川崎市多摩区の登戸駅前地区市街地再開発組合(井出正文理事長)は、JR・小田急登戸駅の南側に建設する超高層ビルの施工者を前田建設に決めた。設計はINA新建築研究所・前田建設JV。3月2日に着工し2029年10月31日の竣工を目指す。参加組合員として東急不動産、小田急不動産、東急の3社が参画している。
建設地は登戸90街区の一部(敷地面積5950平方メートル)。RC一部S造地下1階地上38階建て延べ6万4695平方メートルの規模で、高さは約139メートルを計画している。用途は共同住宅、店舗、保育所、駐輪場など。
ビルは低層部に店舗や観光支援機能を配置し、5階以上が計442戸の住宅になる。2階に地域の観光情報を発信する「NOBORITO INFO-HUB」やコワーキングスペース、マルシェなどを開催できるオープンスペースを設ける。2階の屋外広場は駅と直結する。
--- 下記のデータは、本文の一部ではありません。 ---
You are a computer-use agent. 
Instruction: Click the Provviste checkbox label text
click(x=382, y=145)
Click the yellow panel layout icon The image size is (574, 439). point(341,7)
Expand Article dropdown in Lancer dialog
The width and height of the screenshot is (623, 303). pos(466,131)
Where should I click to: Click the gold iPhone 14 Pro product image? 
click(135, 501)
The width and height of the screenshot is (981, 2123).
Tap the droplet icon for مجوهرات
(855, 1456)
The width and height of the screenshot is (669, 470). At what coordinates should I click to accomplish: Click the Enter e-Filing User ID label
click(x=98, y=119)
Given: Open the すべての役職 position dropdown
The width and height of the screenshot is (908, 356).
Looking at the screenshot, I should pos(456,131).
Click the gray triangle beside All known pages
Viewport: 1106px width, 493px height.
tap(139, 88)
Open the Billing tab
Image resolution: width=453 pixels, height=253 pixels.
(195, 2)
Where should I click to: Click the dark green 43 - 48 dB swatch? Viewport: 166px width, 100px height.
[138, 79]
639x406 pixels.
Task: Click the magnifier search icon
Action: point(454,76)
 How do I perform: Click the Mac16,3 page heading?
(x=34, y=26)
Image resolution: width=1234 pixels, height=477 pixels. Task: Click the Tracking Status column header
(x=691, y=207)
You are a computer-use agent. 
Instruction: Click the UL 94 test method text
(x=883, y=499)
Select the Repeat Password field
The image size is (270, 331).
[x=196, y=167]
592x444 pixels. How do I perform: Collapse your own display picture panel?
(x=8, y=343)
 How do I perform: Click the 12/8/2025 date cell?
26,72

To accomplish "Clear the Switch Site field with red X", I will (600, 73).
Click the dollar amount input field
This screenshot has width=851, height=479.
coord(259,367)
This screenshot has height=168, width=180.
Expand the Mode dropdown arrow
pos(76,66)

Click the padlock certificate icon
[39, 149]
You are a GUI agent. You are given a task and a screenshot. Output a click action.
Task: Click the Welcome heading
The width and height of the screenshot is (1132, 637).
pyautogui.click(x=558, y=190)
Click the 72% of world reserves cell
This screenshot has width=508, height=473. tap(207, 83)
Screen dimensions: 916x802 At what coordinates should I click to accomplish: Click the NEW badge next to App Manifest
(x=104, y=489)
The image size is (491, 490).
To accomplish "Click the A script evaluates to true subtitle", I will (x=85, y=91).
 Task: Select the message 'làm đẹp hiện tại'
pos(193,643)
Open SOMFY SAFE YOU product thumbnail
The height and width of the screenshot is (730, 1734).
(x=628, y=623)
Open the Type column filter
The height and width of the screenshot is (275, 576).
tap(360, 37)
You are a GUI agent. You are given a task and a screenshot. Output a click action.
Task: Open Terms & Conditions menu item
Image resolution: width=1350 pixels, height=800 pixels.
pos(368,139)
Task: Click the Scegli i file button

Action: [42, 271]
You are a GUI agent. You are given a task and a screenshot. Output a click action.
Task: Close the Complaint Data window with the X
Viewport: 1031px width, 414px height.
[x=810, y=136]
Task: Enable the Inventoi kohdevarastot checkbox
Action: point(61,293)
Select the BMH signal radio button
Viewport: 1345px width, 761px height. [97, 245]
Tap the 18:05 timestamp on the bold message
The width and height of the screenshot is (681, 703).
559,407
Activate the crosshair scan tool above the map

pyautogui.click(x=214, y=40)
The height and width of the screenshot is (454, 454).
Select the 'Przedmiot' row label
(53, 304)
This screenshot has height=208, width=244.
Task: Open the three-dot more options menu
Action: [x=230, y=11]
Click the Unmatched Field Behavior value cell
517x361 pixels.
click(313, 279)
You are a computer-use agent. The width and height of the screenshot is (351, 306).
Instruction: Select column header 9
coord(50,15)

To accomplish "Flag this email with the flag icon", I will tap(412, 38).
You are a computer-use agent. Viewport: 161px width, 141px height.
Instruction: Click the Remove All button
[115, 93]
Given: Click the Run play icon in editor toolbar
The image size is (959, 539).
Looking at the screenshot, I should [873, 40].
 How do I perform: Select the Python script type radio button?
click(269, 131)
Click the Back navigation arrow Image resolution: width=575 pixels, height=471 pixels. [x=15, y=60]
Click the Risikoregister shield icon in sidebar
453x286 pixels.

最大5メートルの浸水想定レベルより高い2~4階に防災機能を集める。最大260人の帰宅困難者などを受け入れるスペース、防災備蓄倉庫、自家発電設備などを設け、地域防災力の強化に貢献する。建設費高騰を踏まえ建築工事費は当初想定から27%上乗せし、453億3200万円と見込んでいる。